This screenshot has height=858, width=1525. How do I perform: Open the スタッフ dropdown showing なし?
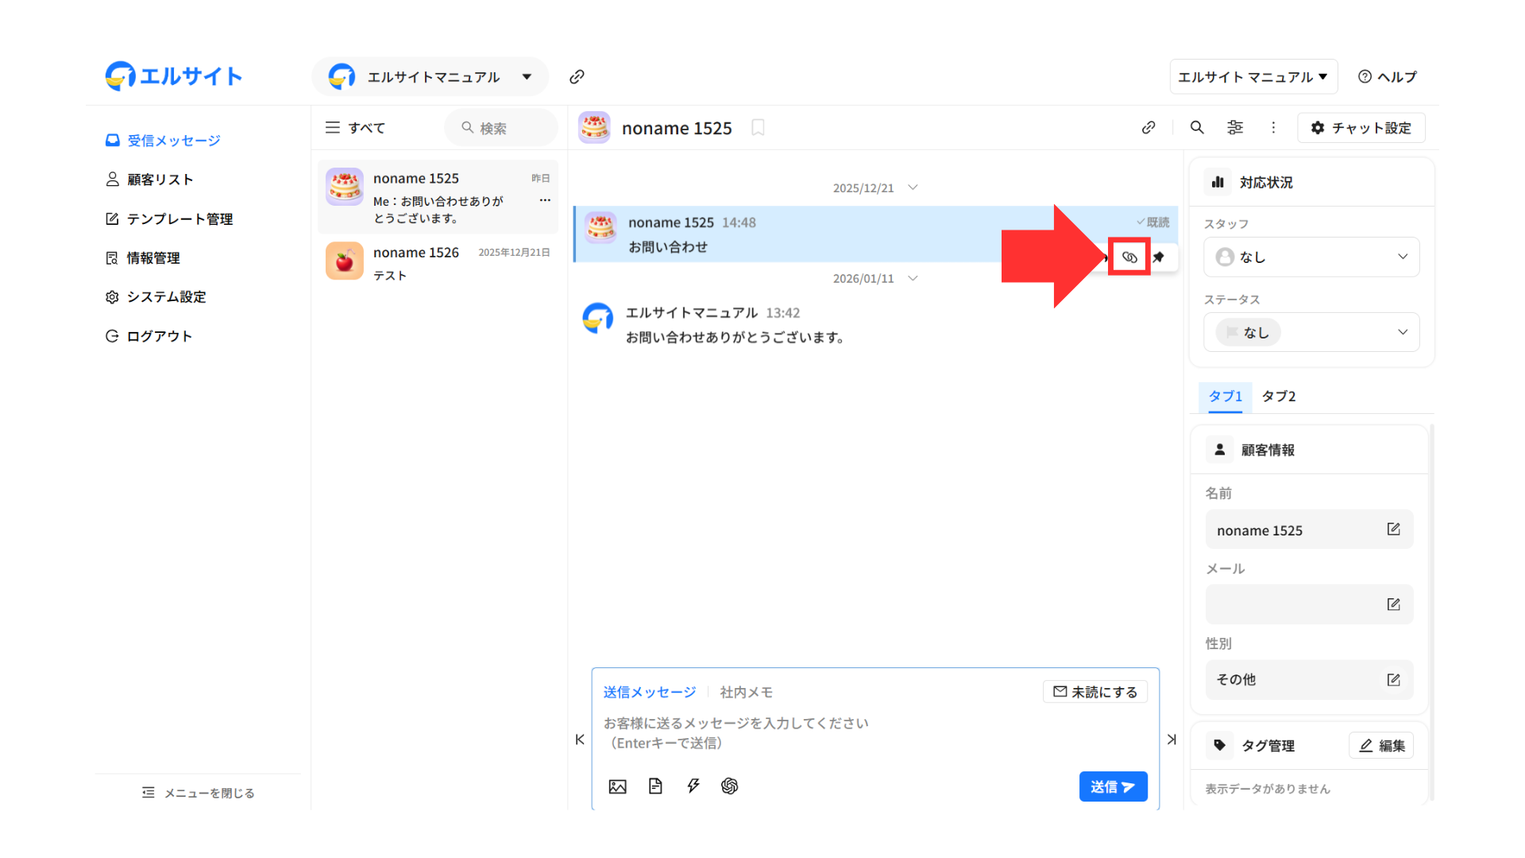[x=1311, y=257]
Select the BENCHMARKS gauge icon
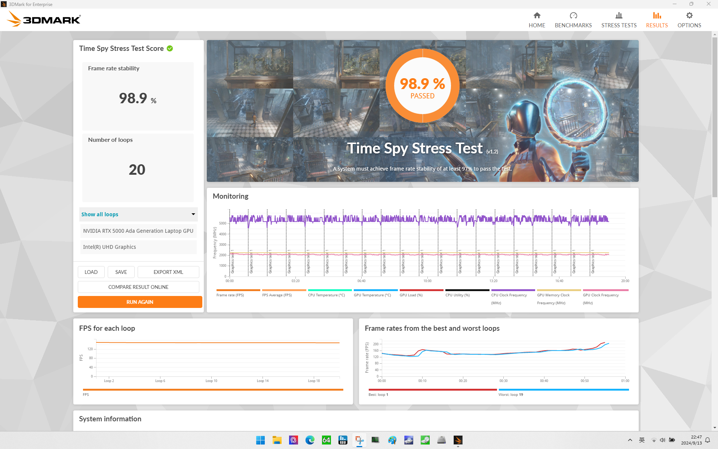This screenshot has width=718, height=449. tap(573, 15)
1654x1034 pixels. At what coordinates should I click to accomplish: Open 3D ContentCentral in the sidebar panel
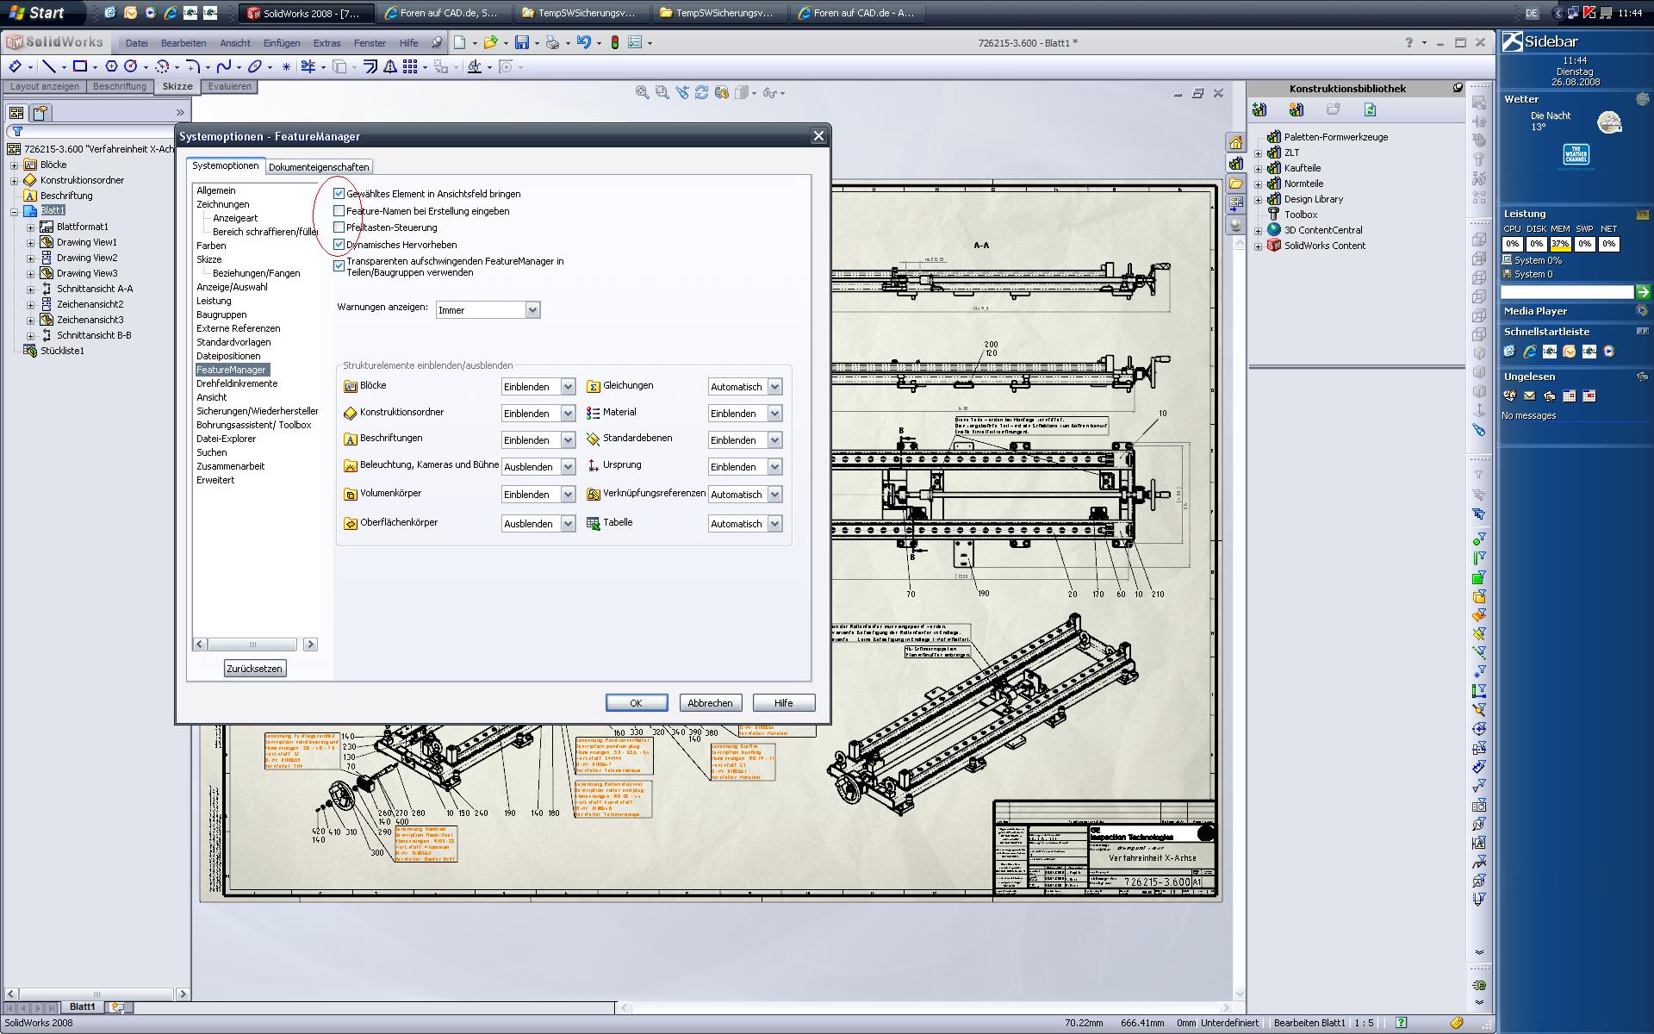click(x=1322, y=229)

What you will do.
The lines from the one containing "Select the BENCHMARKS gauge icon" through the last line of the records are what you should copy, word for word and nothing else, with pictures left out.

Answer to the exercise.
Select the BENCHMARKS gauge icon
This screenshot has width=718, height=449. tap(573, 15)
1654x1034 pixels. At what coordinates should I click to accomplish: Open 3D ContentCentral in the sidebar panel
click(x=1322, y=229)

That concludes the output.